Il cliente con un contratto a condizioni regolate dall'Autorità ha la possibilità di vedersi rateizzata la propria bolletta di energia elettrica e gas, secondo specifiche condizioni stabilite da Arera.

Quando si può richiedere la rateizzazione della bolletta
 

Esiste una casistica ben precisa per richiedere il pagamento a rate della bolletta, ed è differenziata in base alla commodity.

Per le sole forniture di energia elettrica:

• la bolletta (effettiva, stimata o di rettifica)  supera almeno del 150% l’importo medio delle fatture negli ultimi 12 mesi (250% per i Clienti non domestici).  Se, per esempio, le ultime cinque bollette su consumi stimati sono state mediamente di 30 € ciascuna, il cliente può chiedere la rateizzazione quando la sua bolletta di conguaglio è pari o superiore a 75

• la bolletta è stata emessa dopo la sospensione del normale ciclo di fatturazione e supera almeno del 150% l’importo medio delle fatture degli ultimi 12 mesi (250% per i Clienti non domestici). 

Per le sole forniture di gas:

• Quando manca la lettura del contatore, a condizione che esso sia accessibile, ed il fornitore emette comunque una bolletta

 

Per entrambe le forniture:

• A causa di un guasto al contatore in base al quale ci sono consumi non registrati;

• Quando non è stata rispettata la periodicità di fatturazione, prevista all’Articolo 4 del Testo integrato in materia di fatturazione del servizio di vendita per i clienti di energia elettrica e di gas naturale (TIF).

• Nei casi di fatturazione di importi anomali

In tutte queste casistiche il cliente ha il diritto di richiedere la rateizzazione della propria bolletta solo se l’importo supera i 50 euro e entro 10 gg dal termine fissato per il pagamento

I clienti del mercato libero, salvo apposite clausole previste dal venditore nel proprio contratto, hanno la possibilità di vedersi rateizzata la fattura solo nel caso di fatturazione di importi anomali e di mancato rispetto da parte del proprio venditore delle tempistiche di fatturazione.

Dove trovare – eventualmente – l'indicazione in merito alla possibilità di suddividere il pagamento della bolletta in rate?

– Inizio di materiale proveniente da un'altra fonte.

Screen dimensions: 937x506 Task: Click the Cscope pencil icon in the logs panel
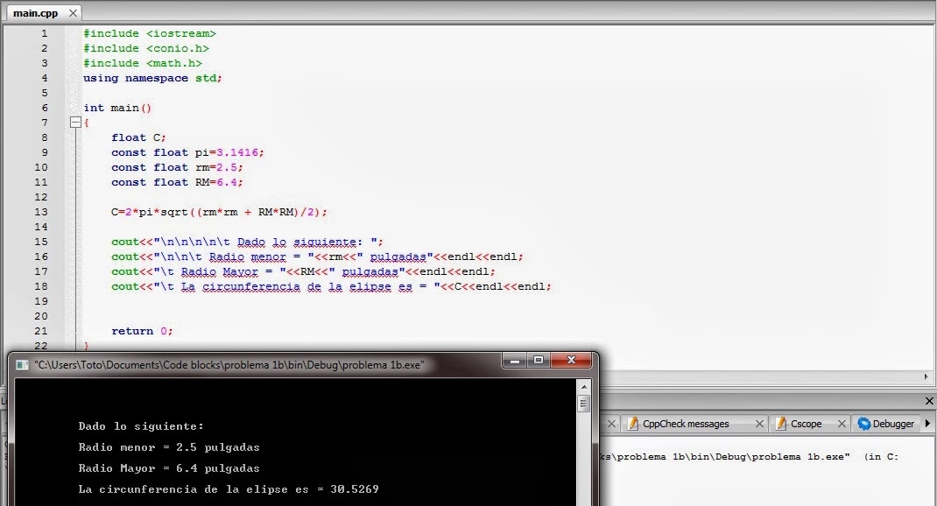coord(781,424)
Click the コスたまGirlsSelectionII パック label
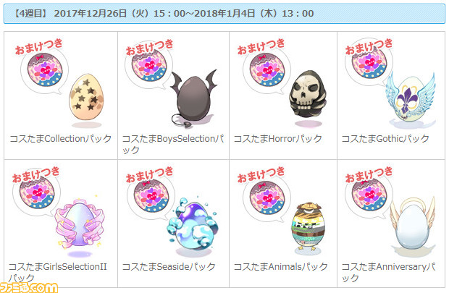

Nella bolletta.


Ogni quanto vengono emesse le rate?
 

Dipende da fornitore a fornitore. Quello che è comune a tutti perché stabilito da una regolamentazione ben precisa e a cui tutti i fornitori devono attenersi, sia che operino nel mercato di tutela sia che operino invece nel mercato libero, è che il numero minimo delle rate deve essere uguale al numero di bollette di acconto emesse prima del conguaglio e obbligatoriamente queste rate non devono essere meno di due. Esempio pratico: se si riceve una bolletta di conguaglio su un anno di consumi – ovvero sei bimestri, che corrispondono a sei bollette – si avrà diritto ad almeno sei rate bimestrali. Tra cliente e fornitore, in ogni caso, spesso e volentieri è possibile sottoscrivere un accordo differente che preveda condizioni diverse, come ad esempio una dilazione più lunga di quella prevista dalla delibera citata all'inizio del presente documento.

Il provvedimento 258/2015/R/com emesso dall'Autorità un paio d'anni fa sancisce anche la non cumulabilità delle rate e l'obbligo di conservare la stessa scadenza delle bollette – quindi, per tornare all'esempio di prima, se la scansione temporale delle fatture è bimestrale, anche le rate dovranno rispettare la medesima periodicità. Il fornitore può però scegliere quando chiedere il pagamento della prima rata, rispettivamente o entro 30 giorni dalla richiesta di rateizzazione da parte del cliente o altrimenti entro la scadenza della fattura rateizzabile.

A conclusione di questo articolo si desidera segnalare che, per le famiglie in difficoltà, è stato studiato uno strumento ad hoc di aiuto: il bonus sociale elettrico e del gas. È uno strumento che provvede a garantire una riduzione sulle bollette energetiche per tutte le famiglie che si trovano in situazione di disagio economico. Per la sola fornitura di energia elettrica è inoltre previsto un bonus particolare per qui clienti che vertono in una situazione di disagio fisico, ovvero nel caso in cui una grave malattia costringa all'utilizzo domestico di apparecchiature elettromedicali indispensabili per il mantenimento in vita, quali possono essere ventilatori polmonari, tende per l'ossigeno terapia e via discorrendo (l'elenco completo è reperibile sul sito del Ministero della salute nella sezione dedicata alle normative vigenti). Il bonus è sempre cumulabile con altre agevolazioni di cui si gode, come ad esempio la rateizzazione delle bollette energetiche.